**Instructions for the task**
Every entry needs to be repeated exactly, with nothing left out.

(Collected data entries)
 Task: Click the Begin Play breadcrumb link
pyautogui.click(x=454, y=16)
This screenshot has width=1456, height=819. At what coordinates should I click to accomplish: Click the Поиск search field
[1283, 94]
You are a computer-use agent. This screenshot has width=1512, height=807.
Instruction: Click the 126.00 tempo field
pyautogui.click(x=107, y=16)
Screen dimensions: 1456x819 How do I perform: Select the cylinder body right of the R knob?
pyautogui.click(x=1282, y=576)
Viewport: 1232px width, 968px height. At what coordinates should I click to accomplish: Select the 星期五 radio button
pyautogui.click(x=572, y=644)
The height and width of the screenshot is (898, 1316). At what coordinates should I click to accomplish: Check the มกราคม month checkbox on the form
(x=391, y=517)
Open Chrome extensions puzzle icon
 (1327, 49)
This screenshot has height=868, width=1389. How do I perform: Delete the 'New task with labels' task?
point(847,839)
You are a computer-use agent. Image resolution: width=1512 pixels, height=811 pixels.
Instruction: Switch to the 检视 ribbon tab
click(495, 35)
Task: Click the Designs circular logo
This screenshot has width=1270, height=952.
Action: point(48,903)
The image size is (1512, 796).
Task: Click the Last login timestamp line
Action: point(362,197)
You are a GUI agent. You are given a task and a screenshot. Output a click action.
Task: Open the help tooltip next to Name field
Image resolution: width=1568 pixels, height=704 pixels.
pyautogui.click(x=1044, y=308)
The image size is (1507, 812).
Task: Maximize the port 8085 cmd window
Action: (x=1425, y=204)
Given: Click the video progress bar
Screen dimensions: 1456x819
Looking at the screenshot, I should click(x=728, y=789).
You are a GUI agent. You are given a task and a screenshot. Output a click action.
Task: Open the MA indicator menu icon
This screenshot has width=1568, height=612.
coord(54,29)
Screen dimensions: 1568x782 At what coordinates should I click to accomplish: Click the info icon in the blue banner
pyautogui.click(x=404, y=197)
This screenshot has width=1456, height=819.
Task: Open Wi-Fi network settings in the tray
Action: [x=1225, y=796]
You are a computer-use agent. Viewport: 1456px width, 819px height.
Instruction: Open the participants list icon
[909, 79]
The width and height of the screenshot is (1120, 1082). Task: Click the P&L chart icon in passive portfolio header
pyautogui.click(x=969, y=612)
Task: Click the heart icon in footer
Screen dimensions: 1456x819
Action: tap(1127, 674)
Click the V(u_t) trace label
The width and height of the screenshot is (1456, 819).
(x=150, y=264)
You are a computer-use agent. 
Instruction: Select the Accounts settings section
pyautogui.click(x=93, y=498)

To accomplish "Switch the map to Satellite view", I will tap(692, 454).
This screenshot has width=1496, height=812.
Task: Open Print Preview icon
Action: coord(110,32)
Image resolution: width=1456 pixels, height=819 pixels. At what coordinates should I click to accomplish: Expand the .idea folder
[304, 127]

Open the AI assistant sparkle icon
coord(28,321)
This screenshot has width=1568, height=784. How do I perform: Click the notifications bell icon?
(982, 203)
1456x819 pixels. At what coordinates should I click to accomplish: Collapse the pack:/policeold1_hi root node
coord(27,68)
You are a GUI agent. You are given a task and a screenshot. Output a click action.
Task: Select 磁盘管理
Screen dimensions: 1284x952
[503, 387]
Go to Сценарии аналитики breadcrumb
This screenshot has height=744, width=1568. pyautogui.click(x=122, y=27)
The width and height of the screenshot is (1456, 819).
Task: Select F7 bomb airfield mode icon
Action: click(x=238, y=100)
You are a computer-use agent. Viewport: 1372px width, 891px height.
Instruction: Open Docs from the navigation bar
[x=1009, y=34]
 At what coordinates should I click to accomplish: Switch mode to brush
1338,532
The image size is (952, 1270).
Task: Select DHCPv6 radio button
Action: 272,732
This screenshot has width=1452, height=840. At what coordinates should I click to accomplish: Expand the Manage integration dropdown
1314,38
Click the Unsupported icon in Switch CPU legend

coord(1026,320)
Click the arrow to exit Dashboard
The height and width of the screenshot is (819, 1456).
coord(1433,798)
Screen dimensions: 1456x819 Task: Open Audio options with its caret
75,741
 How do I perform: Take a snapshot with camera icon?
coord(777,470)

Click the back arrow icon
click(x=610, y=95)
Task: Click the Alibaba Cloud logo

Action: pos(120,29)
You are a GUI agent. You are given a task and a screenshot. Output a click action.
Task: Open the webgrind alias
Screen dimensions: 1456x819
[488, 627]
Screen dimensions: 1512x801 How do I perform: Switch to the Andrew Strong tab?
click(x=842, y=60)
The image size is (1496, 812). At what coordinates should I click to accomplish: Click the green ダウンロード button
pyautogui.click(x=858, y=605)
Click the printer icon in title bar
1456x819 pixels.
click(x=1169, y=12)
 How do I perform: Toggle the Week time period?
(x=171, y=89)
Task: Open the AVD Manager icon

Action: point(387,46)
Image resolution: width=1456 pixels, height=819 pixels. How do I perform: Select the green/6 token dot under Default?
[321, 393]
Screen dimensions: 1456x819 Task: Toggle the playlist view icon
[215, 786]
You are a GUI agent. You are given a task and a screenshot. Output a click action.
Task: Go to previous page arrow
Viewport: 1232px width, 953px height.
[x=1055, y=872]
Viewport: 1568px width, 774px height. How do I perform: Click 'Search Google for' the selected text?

**Task answer**
 Task: Click the Begin Play breadcrumb link
pyautogui.click(x=454, y=16)
This screenshot has width=1456, height=819. At what coordinates should I click to accomplish: Click the Поиск search field
[1283, 94]
You are a computer-use agent. This screenshot has width=1512, height=807.
Instruction: Click the 126.00 tempo field
pyautogui.click(x=107, y=16)
Screen dimensions: 1456x819 How do I perform: Select the cylinder body right of the R knob?
pyautogui.click(x=1282, y=576)
Viewport: 1232px width, 968px height. At what coordinates should I click to accomplish: Select the 星期五 radio button
pyautogui.click(x=572, y=644)
The height and width of the screenshot is (898, 1316). At what coordinates should I click to accomplish: Check the มกราคม month checkbox on the form
(x=391, y=517)
Open Chrome extensions puzzle icon
 (1327, 49)
This screenshot has height=868, width=1389. How do I perform: Delete the 'New task with labels' task?
point(847,839)
You are a computer-use agent. Image resolution: width=1512 pixels, height=811 pixels.
Instruction: Switch to the 检视 ribbon tab
click(495, 35)
Task: Click the Designs circular logo
This screenshot has width=1270, height=952.
Action: point(48,903)
The image size is (1512, 796).
Task: Click the Last login timestamp line
Action: point(362,197)
You are a GUI agent. You are given a task and a screenshot. Output a click action.
Task: Open the help tooltip next to Name field
Image resolution: width=1568 pixels, height=704 pixels.
pyautogui.click(x=1044, y=308)
The image size is (1507, 812).
Task: Maximize the port 8085 cmd window
Action: (x=1425, y=204)
Given: Click the video progress bar
Screen dimensions: 1456x819
Looking at the screenshot, I should click(x=728, y=789).
You are a GUI agent. You are given a task and a screenshot. Output a click action.
Task: Open the MA indicator menu icon
This screenshot has width=1568, height=612.
coord(54,29)
Screen dimensions: 1568x782 At what coordinates should I click to accomplish: Click the info icon in the blue banner
pyautogui.click(x=404, y=197)
This screenshot has width=1456, height=819.
Task: Open Wi-Fi network settings in the tray
Action: [x=1225, y=796]
You are a computer-use agent. Viewport: 1456px width, 819px height.
Instruction: Open the participants list icon
[909, 79]
The width and height of the screenshot is (1120, 1082). Task: Click the P&L chart icon in passive portfolio header
pyautogui.click(x=969, y=612)
Task: Click the heart icon in footer
Screen dimensions: 1456x819
Action: tap(1127, 674)
Click the V(u_t) trace label
The width and height of the screenshot is (1456, 819).
(x=150, y=264)
You are a computer-use agent. 
Instruction: Select the Accounts settings section
pyautogui.click(x=93, y=498)

To accomplish "Switch the map to Satellite view", I will tap(692, 454).
This screenshot has width=1496, height=812.
Task: Open Print Preview icon
Action: coord(110,32)
Image resolution: width=1456 pixels, height=819 pixels. At what coordinates should I click to accomplish: Expand the .idea folder
[304, 127]

Open the AI assistant sparkle icon
coord(28,321)
This screenshot has width=1568, height=784. How do I perform: Click the notifications bell icon?
(982, 203)
1456x819 pixels. At what coordinates should I click to accomplish: Collapse the pack:/policeold1_hi root node
coord(27,68)
You are a GUI agent. You are given a task and a screenshot. Output a click action.
Task: Select 磁盘管理
Screen dimensions: 1284x952
[503, 387]
Go to Сценарии аналитики breadcrumb
This screenshot has height=744, width=1568. pyautogui.click(x=122, y=27)
The width and height of the screenshot is (1456, 819).
Task: Select F7 bomb airfield mode icon
Action: click(x=238, y=100)
You are a computer-use agent. Viewport: 1372px width, 891px height.
Instruction: Open Docs from the navigation bar
[x=1009, y=34]
 At what coordinates should I click to accomplish: Switch mode to brush
1338,532
The image size is (952, 1270).
Task: Select DHCPv6 radio button
Action: 272,732
This screenshot has width=1452, height=840. At what coordinates should I click to accomplish: Expand the Manage integration dropdown
1314,38
Click the Unsupported icon in Switch CPU legend

coord(1026,320)
Click the arrow to exit Dashboard
The height and width of the screenshot is (819, 1456).
coord(1433,798)
Screen dimensions: 1456x819 Task: Open Audio options with its caret
75,741
 How do I perform: Take a snapshot with camera icon?
coord(777,470)

Click the back arrow icon
click(x=610, y=95)
Task: Click the Alibaba Cloud logo

Action: pos(120,29)
You are a GUI agent. You are given a task and a screenshot. Output a click action.
Task: Open the webgrind alias
Screen dimensions: 1456x819
[488, 627]
Screen dimensions: 1512x801 How do I perform: Switch to the Andrew Strong tab?
click(x=842, y=60)
The image size is (1496, 812). At what coordinates should I click to accomplish: Click the green ダウンロード button
pyautogui.click(x=858, y=605)
Click the printer icon in title bar
1456x819 pixels.
click(x=1169, y=12)
 How do I perform: Toggle the Week time period?
(x=171, y=89)
Task: Open the AVD Manager icon

Action: point(387,46)
Image resolution: width=1456 pixels, height=819 pixels. How do I perform: Select the green/6 token dot under Default?
[321, 393]
Screen dimensions: 1456x819 Task: Toggle the playlist view icon
[215, 786]
You are a GUI agent. You are given a task and a screenshot. Output a click action.
Task: Go to previous page arrow
Viewport: 1232px width, 953px height.
[x=1055, y=872]
Viewport: 1568px width, 774px height. How do I perform: Click 'Search Google for' the selected text?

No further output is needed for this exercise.